(Element and text position data)
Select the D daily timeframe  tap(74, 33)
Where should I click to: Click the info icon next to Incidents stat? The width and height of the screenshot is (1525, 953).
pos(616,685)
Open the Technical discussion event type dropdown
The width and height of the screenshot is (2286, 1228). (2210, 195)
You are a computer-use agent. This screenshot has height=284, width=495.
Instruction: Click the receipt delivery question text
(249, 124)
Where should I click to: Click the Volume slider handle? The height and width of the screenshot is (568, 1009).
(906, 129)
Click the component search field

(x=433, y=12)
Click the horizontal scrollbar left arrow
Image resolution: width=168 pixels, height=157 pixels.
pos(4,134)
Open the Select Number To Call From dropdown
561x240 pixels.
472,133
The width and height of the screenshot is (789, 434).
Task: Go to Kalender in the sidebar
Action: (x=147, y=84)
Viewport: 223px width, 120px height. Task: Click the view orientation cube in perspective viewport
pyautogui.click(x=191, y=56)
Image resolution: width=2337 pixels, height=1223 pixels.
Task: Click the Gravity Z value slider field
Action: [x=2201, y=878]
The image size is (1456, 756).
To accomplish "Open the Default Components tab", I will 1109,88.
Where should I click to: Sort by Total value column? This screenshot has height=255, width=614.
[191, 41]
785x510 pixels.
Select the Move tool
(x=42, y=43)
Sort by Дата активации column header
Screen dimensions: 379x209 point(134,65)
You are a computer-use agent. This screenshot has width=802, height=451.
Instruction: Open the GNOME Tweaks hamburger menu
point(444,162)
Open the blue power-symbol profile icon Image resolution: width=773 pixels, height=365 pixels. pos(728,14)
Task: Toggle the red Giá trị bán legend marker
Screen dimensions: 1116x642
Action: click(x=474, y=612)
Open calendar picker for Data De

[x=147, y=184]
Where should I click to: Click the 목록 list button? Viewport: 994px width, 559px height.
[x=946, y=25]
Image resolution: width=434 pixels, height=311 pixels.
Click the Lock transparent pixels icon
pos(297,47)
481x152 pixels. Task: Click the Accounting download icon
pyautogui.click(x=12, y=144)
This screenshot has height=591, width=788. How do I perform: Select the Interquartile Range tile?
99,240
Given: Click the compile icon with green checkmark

Brief. Copy the entries exactly, starting with the line that contains "Sort by Дата активации column header" and going on through the last line of the entries.

Exercise solution.
Sort by Дата активации column header
Screen dimensions: 379x209 point(134,65)
You are a computer-use agent. This screenshot has width=802, height=451.
Instruction: Open the GNOME Tweaks hamburger menu
point(444,162)
Open the blue power-symbol profile icon Image resolution: width=773 pixels, height=365 pixels. pos(728,14)
Task: Toggle the red Giá trị bán legend marker
Screen dimensions: 1116x642
Action: click(x=474, y=612)
Open calendar picker for Data De

[x=147, y=184]
Where should I click to: Click the 목록 list button? Viewport: 994px width, 559px height.
[x=946, y=25]
Image resolution: width=434 pixels, height=311 pixels.
Click the Lock transparent pixels icon
pos(297,47)
481x152 pixels. Task: Click the Accounting download icon
pyautogui.click(x=12, y=144)
This screenshot has height=591, width=788. How do I perform: Select the Interquartile Range tile?
99,240
Given: Click the compile icon with green checkmark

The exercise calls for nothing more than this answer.